GAN
Generative Adversarial Network
Example
Why It Matters
GANs were the breakthrough that proved neural networks could generate realistic images, video, and audio. While diffusion models have overtaken them for many tasks, GANs remain important for real-time generation, style transfer, and data augmentation. They're a key milestone in generative AI's history.
How It Works
The GAN training process is a minimax game formalized by Ian Goodfellow in 2014. The generator G takes random noise as input and produces fake data. The discriminator D takes both real and generated data and outputs a probability of the input being real. G is trained to maximize D's error rate, while D is trained to maximize its accuracy.
Training GANs is notoriously difficult. Mode collapse occurs when the generator finds a few outputs that fool the discriminator and stops exploring diverse outputs. Training instability happens when one network overpowers the other. Techniques to stabilize training include Wasserstein loss (WGAN), spectral normalization, progressive growing (starting from low resolution and gradually increasing), and careful learning rate balancing.

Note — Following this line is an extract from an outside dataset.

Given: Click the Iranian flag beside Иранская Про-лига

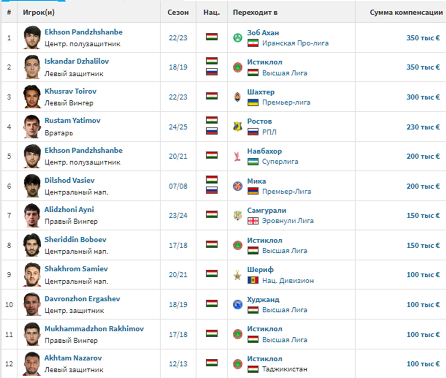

Notable GAN variants include StyleGAN (controllable, high-quality face generation), CycleGAN (unpaired image-to-image translation, like turning horses into zebras), Pix2Pix (paired image translation, like sketches to photos), and BigGAN (class-conditional generation at scale).

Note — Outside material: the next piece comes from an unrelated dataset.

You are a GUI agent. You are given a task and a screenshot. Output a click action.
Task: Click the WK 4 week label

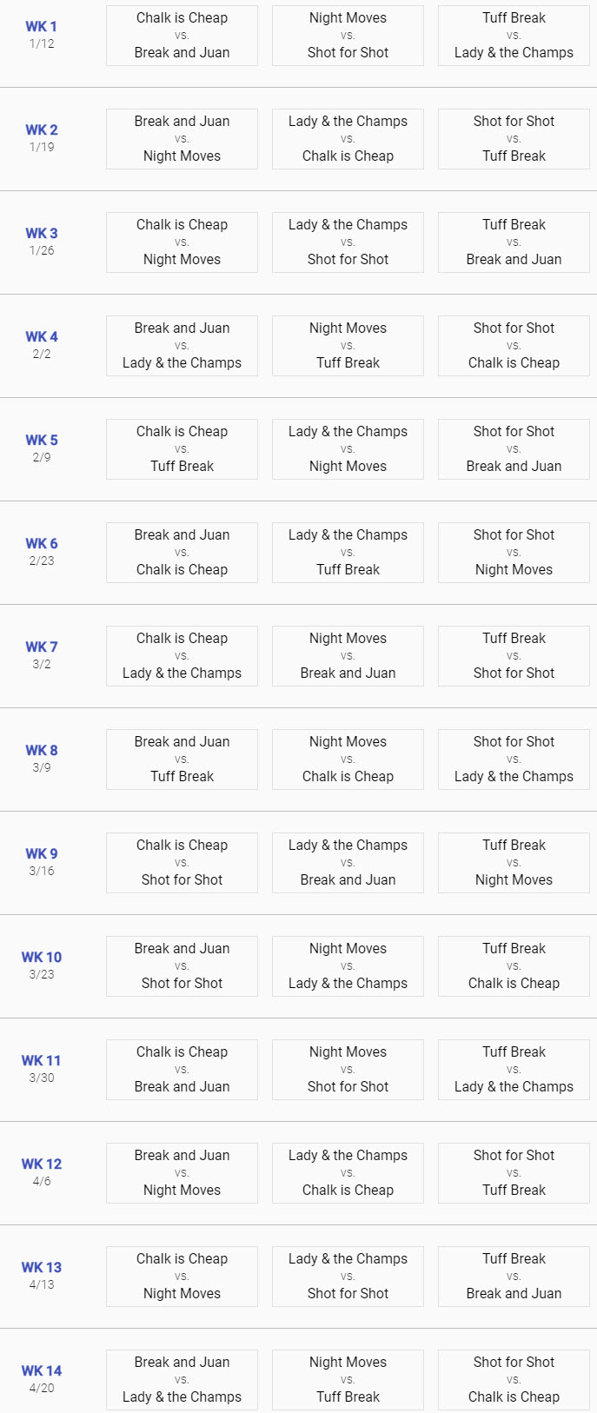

GANs are still preferred over diffusion models in scenarios requiring real-time generation (since they need only a single forward pass) and for adversarial training and data augmentation. The discriminator concept has also influenced other architectures and training techniques.
Common Mistakes
Common mistake: Choosing GANs for a generation task when diffusion models would produce higher quality results
Diffusion models now produce superior quality for most image generation tasks. Use GANs when you need real-time generation speed or specific architectures like CycleGAN.

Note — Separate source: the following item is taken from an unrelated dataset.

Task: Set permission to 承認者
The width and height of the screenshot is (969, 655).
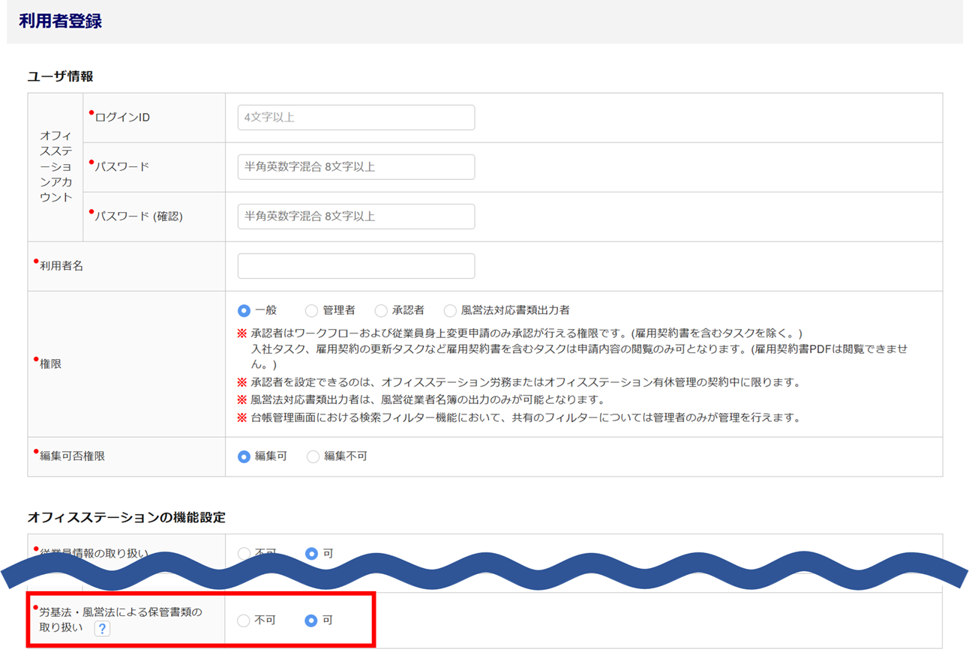Action: [x=381, y=310]
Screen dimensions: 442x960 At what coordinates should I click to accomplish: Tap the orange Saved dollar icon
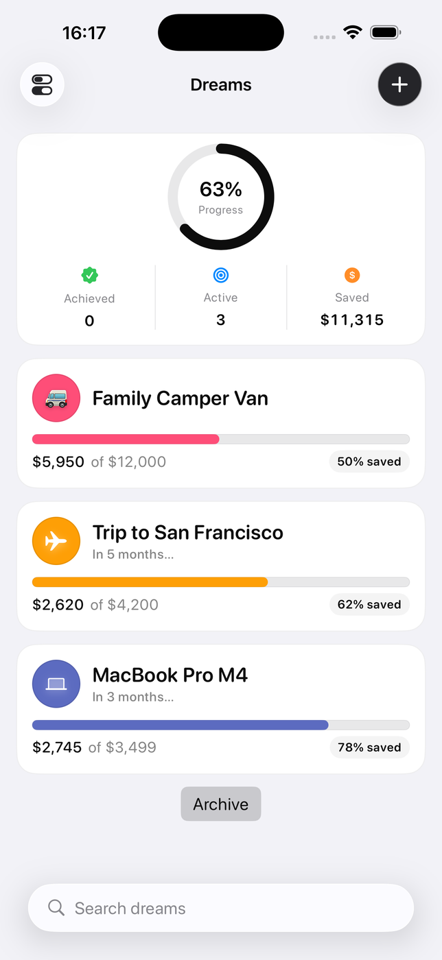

Common mistake: Ignoring mode collapse during training and shipping a generator that only produces a few variations
Monitor diversity of generated outputs throughout training. Use techniques like minibatch discrimination or Wasserstein loss to prevent mode collapse.
Career Relevance
GANs are foundational knowledge for generative AI roles and appear in ML interviews. While diffusion models dominate current research, understanding GANs is important for reasoning about adversarial training, generative architectures, and the history of the field.